Modifying Your Sahara: A Poetry Masterclass with Kaveh Akbar.

It’s 1:49pm. I’m in a mini-bus going to Ikoyi from CMS, trapped in a hold-up. I’m sweating underneath my shirt, and I’m reading Adroit Journal’s latest issue. Over and over, I’m reading these lines from Erika Meitner’s “Missing Parts”:

“Hillary, I’m sorry about yr friend who killed himself—sometimes

this world is too much to hold inside us or walk through”.

As I continue reading, the poem becomes quite difficult for me—although I’m still able to follow the movement from scene to scene and hard and beautiful lines greet me here and there. This is not because the poem is difficult, but because I’m bothered.

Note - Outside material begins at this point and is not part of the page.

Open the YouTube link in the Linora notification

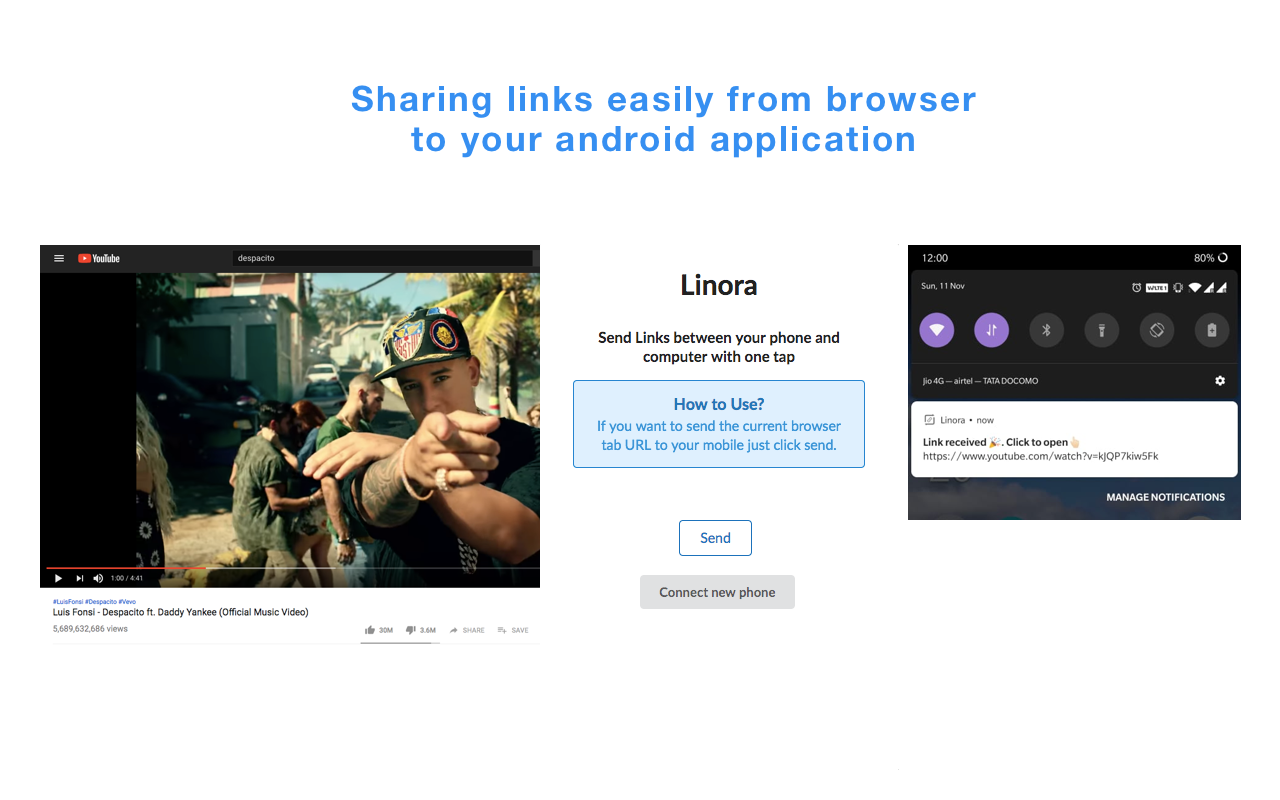coord(1041,457)
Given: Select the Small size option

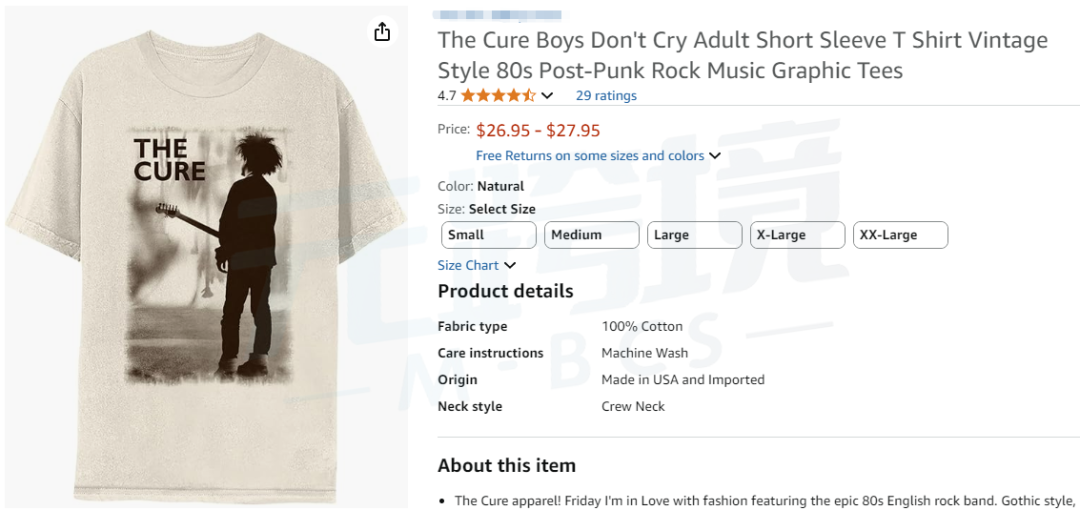Looking at the screenshot, I should [489, 235].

It’s past two already—about seven minutes past two—and I am yet to get to Falomo, where I will take a bike to British Council, No. 20 Thompson Avenue, Ikoyi, Lagos, where the poet Kaveh Akbar will be teaching a poetry masterclass.

The workshop is one of the four workshops organized by the Lagos International Poetry Festival Team as part of their program for the 2019 LIPFest. The workshop will last just two hours, 2pm to 4pm. The thought that I am going to miss about twenty minutes of the two hours with Kaveh just makes me worry.

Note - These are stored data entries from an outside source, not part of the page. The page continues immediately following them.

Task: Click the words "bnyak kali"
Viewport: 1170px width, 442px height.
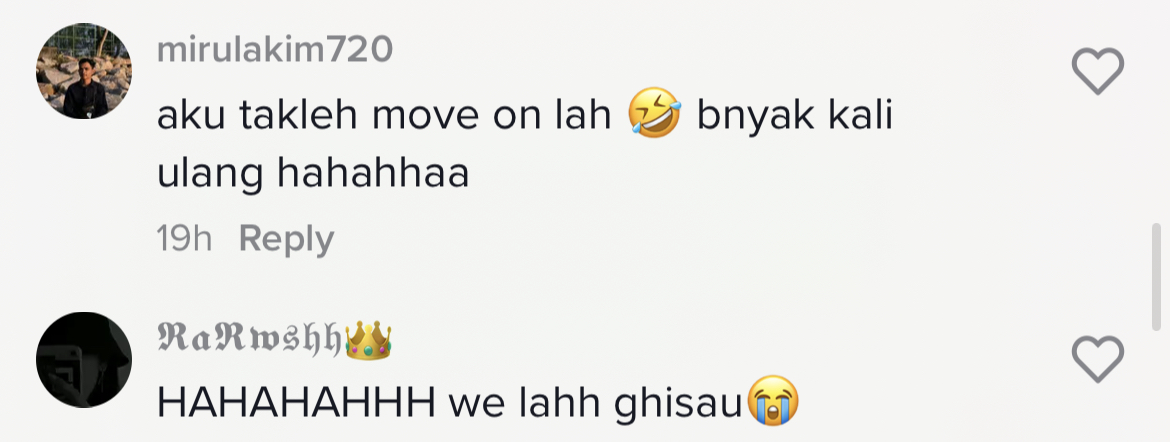Action: (x=795, y=116)
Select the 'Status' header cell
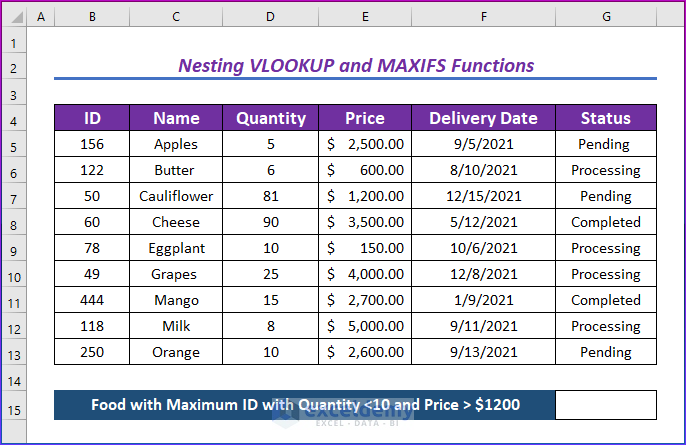Image resolution: width=686 pixels, height=445 pixels. [x=606, y=118]
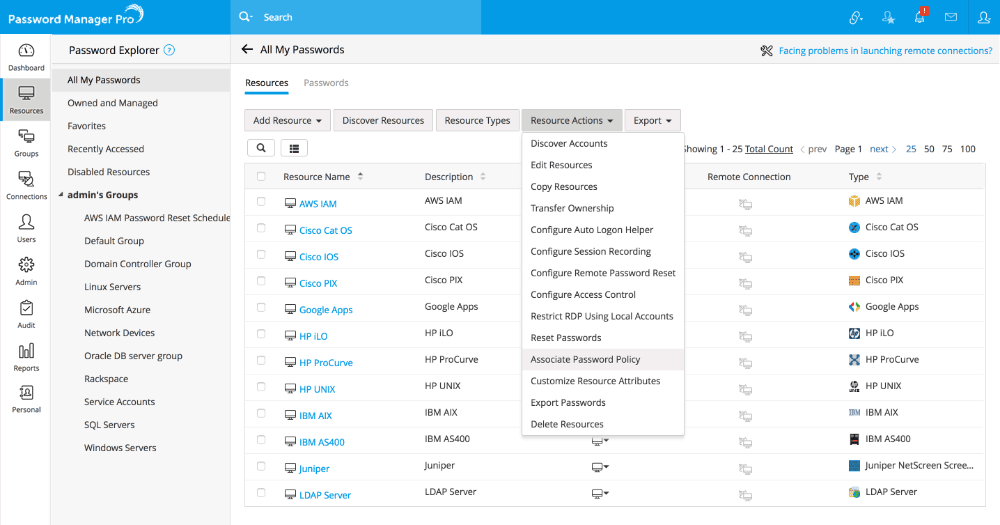Open the Reports sidebar icon
The width and height of the screenshot is (1000, 525).
coord(26,357)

When I get to Falomo, I climb behind the first bike-man I reach. He mentions a price; I agree—I don’t have the time to haggle.

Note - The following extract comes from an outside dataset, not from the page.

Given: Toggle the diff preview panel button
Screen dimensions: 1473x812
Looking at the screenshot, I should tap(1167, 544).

I walked into a room that was filled with white light and poets. There at the back of room was the spoken word artiste Tobi Abiodun. On one side, on my far left, was Logan February; the poet I.S. Jones would join him there a few minutes later. A poet and essayist, Pamilerin Jacobs, who I was meeting for the first time in person, welcomed me. Next to him, the poet Wale Ayinla, a brother and friend. There were a whole lot of other people, everybody saying something. But Kaveh was not here yet. And the time was 2:32pm. I asked Wale. He said Kaveh was yet to arrive, and I thanked my head.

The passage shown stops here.